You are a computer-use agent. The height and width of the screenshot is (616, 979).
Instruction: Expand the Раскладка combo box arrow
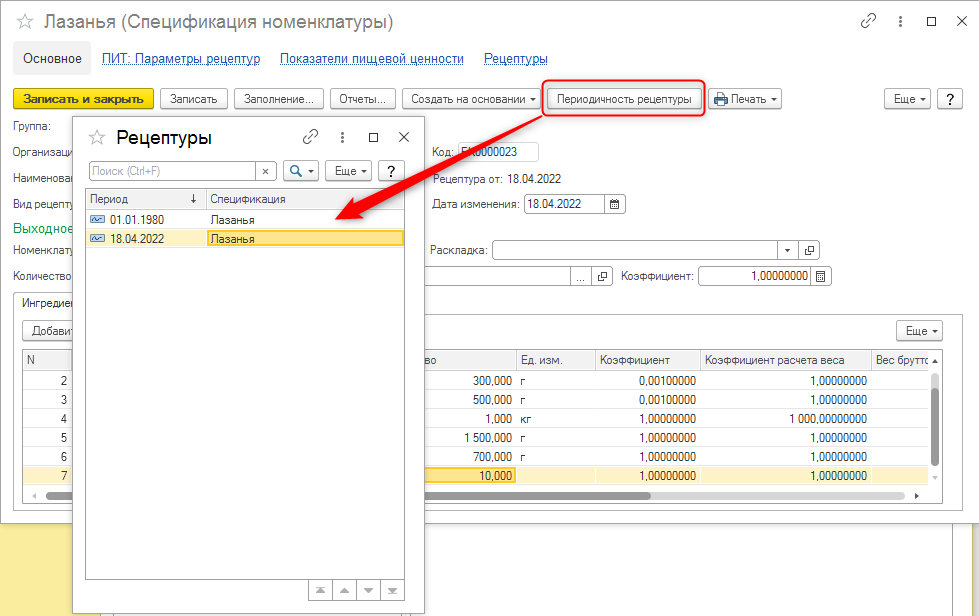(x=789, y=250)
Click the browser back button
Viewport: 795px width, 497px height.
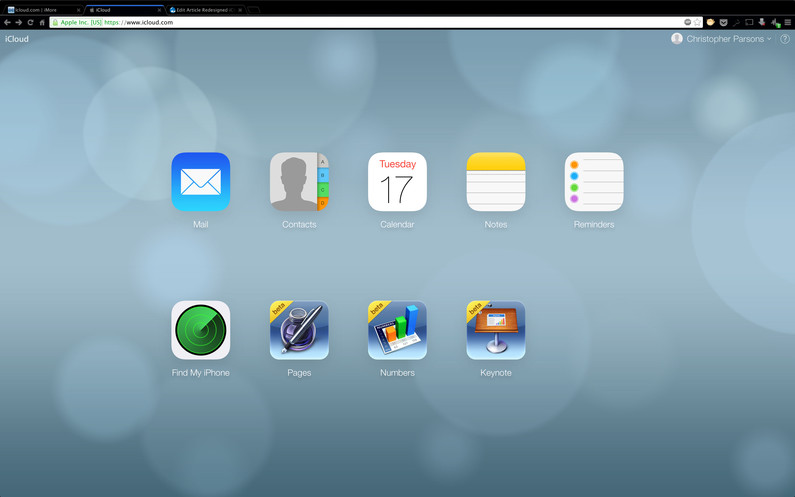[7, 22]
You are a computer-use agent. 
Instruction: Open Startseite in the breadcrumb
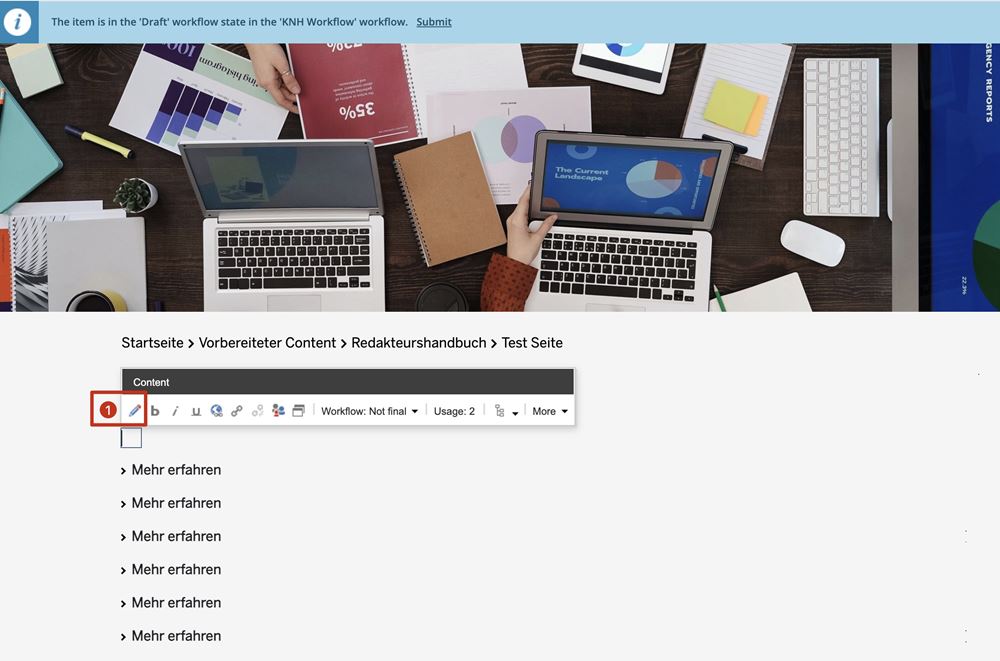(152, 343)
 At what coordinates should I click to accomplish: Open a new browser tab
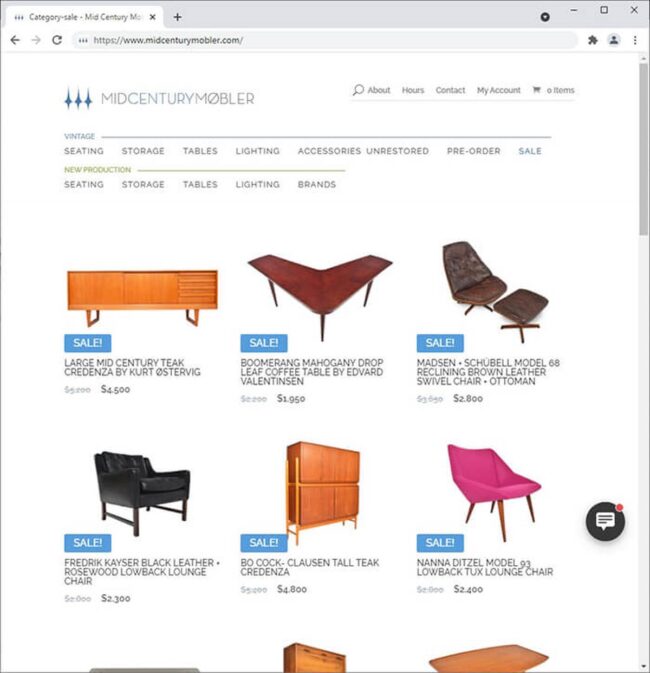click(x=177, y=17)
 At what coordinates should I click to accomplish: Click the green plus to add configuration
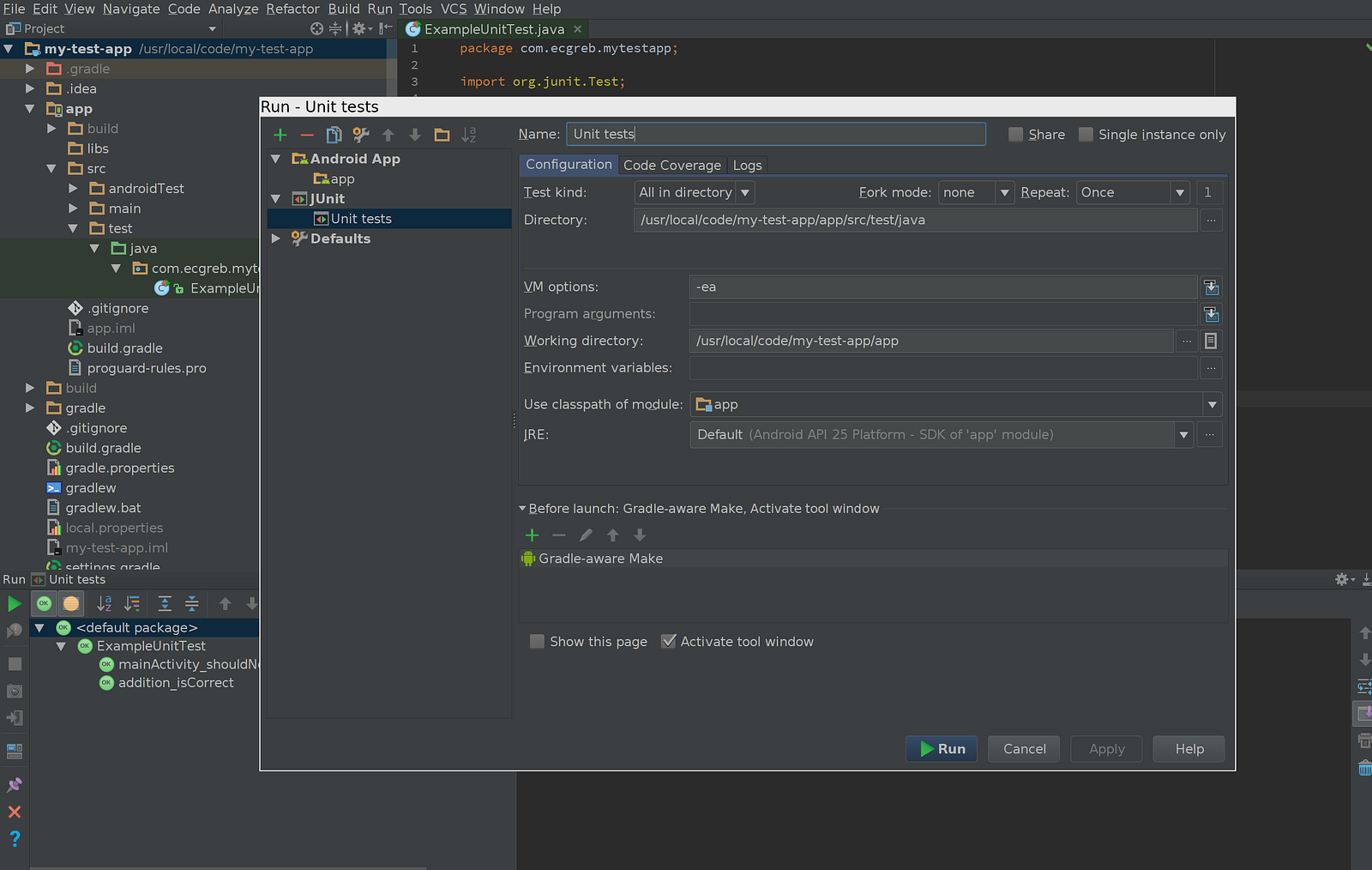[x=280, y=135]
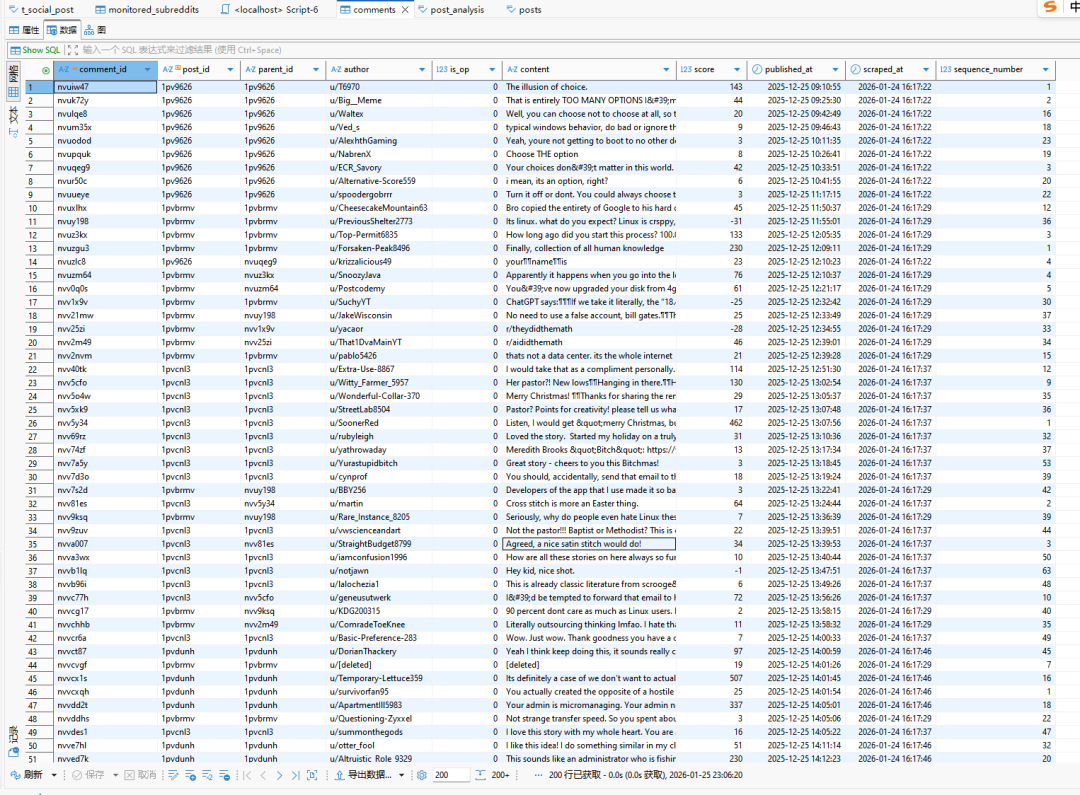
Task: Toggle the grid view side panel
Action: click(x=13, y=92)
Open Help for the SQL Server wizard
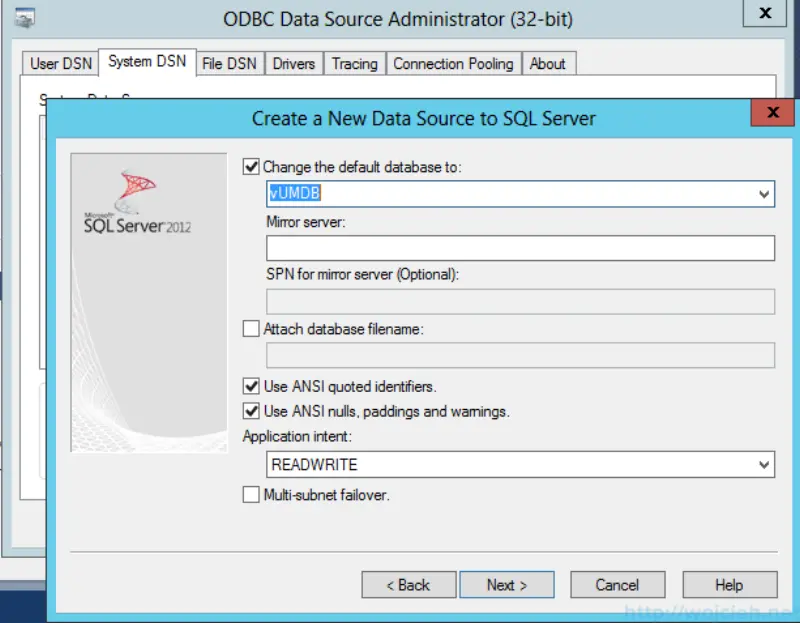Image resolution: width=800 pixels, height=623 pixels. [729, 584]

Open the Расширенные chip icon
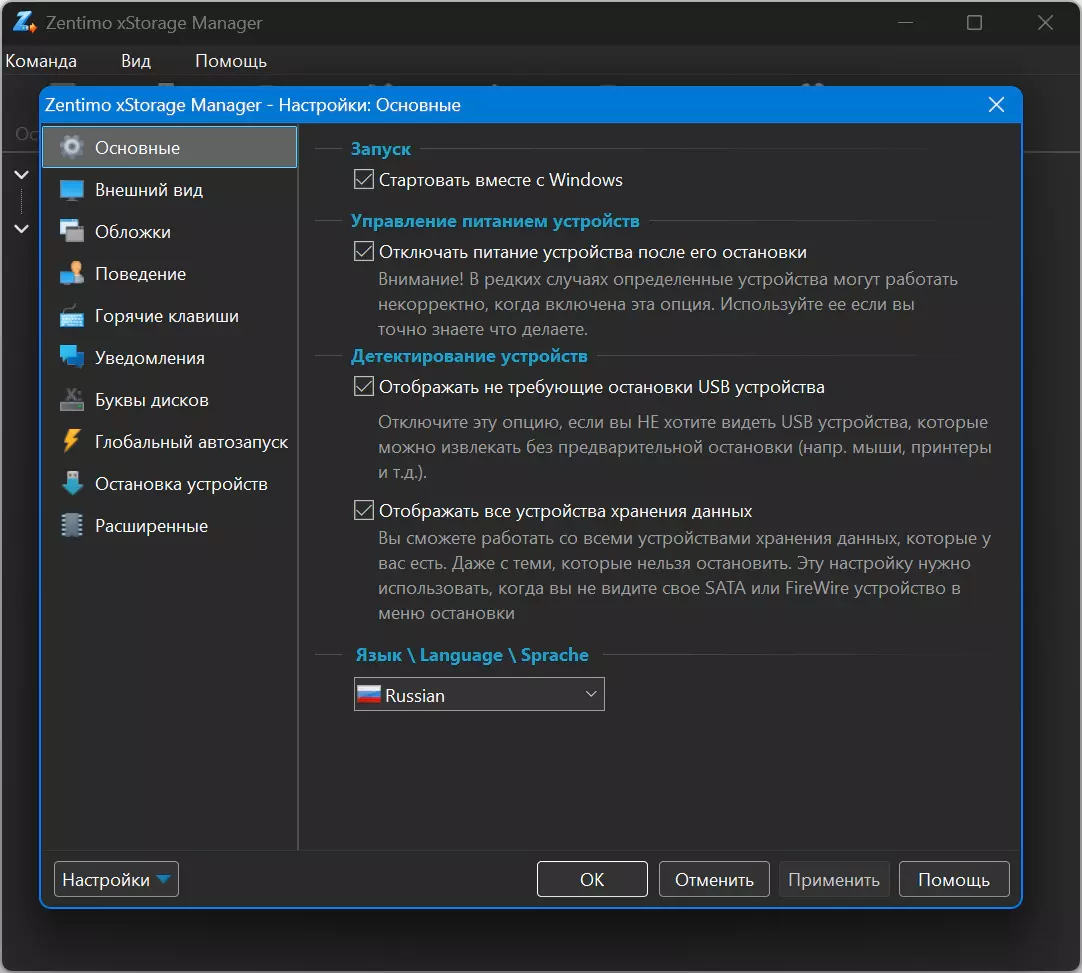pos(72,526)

**Exercise requirements**. Reproduce every one of the records above verbatim, leaving out the pictures.

**Exercise solution**.
You are a computer-use agent. The height and width of the screenshot is (616, 979).
Instruction: Expand the Раскладка combo box arrow
(x=789, y=250)
Click the browser back button
Viewport: 795px width, 497px height.
[7, 22]
You are a computer-use agent. 
Instruction: Open Startseite in the breadcrumb
(152, 343)
 At what coordinates should I click to accomplish: Open a new browser tab
click(x=177, y=17)
 At what coordinates should I click to accomplish: Click the green plus to add configuration
[x=280, y=135]
Task: Toggle the grid view side panel
Action: click(x=13, y=92)
Open Help for the SQL Server wizard
Image resolution: width=800 pixels, height=623 pixels. [729, 584]

Open the Расширенные chip icon
pos(72,526)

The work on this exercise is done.